All Commentaries on Matthew 6:9 Go To Matthew 6
John Chrysostom
AD 407
See how He straightway stirred up the hearer, and reminded him of all God's bounty in the beginning. For he who calls God Father, by him both remission of sins, and taking away of punishment, and righteousness, and sanctification, and redemption, and adoption, and inheritance, and brotherhood with the Only-Begotten, and the supply of the Spirit, are acknowledged in this single title. For one cannot call God Father, without having attained to all those blessings. Doubly, therefore, does He awaken their spirit, both by the dignity of Him who is called on, and by the greatness of the benefits which they have enjoyed. But when He says, in Heaven, He speaks not this as shutting up God there, but as withdrawing him who is praying from earth, and fixing him in the high places, and in the dwellings above.
He teaches, moreover, to make our prayer common, in behalf of our brethren also. For He says not, my Father, which art in Heaven, but, our Father, offering up his supplications for the body in common, and nowhere looking to his own, but everywhere to his neighbor's good. And by this He at once takes away hatred, and quells pride, and casts out envy, and brings in the mother of all good things, even charity, and exterminates the inequality of human things, and shows how far the equality reaches between the king and the poor man, if at least in those things which are greatest and most indispensable, we are all of us fellows. For what harm comes of our kindred below, when in that which is on high we are all of us knit together, and no one has anything more than another; neither the rich more than the poor, nor the master than the servant, neither the ruler than the subject, nor the king than the common soldier, nor the philosopher than the barbarian, nor the skillful than the unlearned? For to all has He given one nobility, having vouchsafed to be called the Father of all alike.

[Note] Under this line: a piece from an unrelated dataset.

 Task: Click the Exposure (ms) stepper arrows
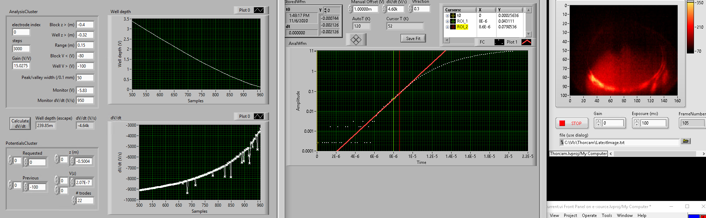(x=637, y=123)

7. When therefore He has reminded us of this nobility, and of the gift from above, and of our equality with our brethren, and of charity; and when He has removed us from earth, and fixed us in Heaven; let us see what He commands us to ask after this. Not but, in the first place, even that saying alone is sufficient to implant instruction in all virtue. For he who has called God Father, and a common Father, would be justly bound to show forth such a conversation, as not to appear unworthy of this nobility, and to exhibit a diligence proportionate to the gift. Yet is He not satisfied with this, but adds, also another clause, thus saying,
Hallowed be Your name.
Worthy of him who calls God Father, is the prayer to ask nothing before the glory of His Father, but to account all things secondary to the work of praising Him. For hallowed is glorified. For His own glory He has complete, and ever continuing the same, but He commands him who prays to seek that He may be glorified also by our life. Which very thing He had said before likewise, Let your light so shine before men, that they may see your good works, and glorify your Father which is in heaven. Matthew 5:16 Yea, and the seraphim too, giving glory, said on this wise, Holy, holy, holy. So that hallowed means this, viz. glorified. That is, vouchsafe, says he, that we may live so purely, that through us all may glorify You. Which thing again appertains unto perfect self-control, to present to all a life so irreprehensible, that every one of the beholders may offer to the Lord the praise due to Him for this.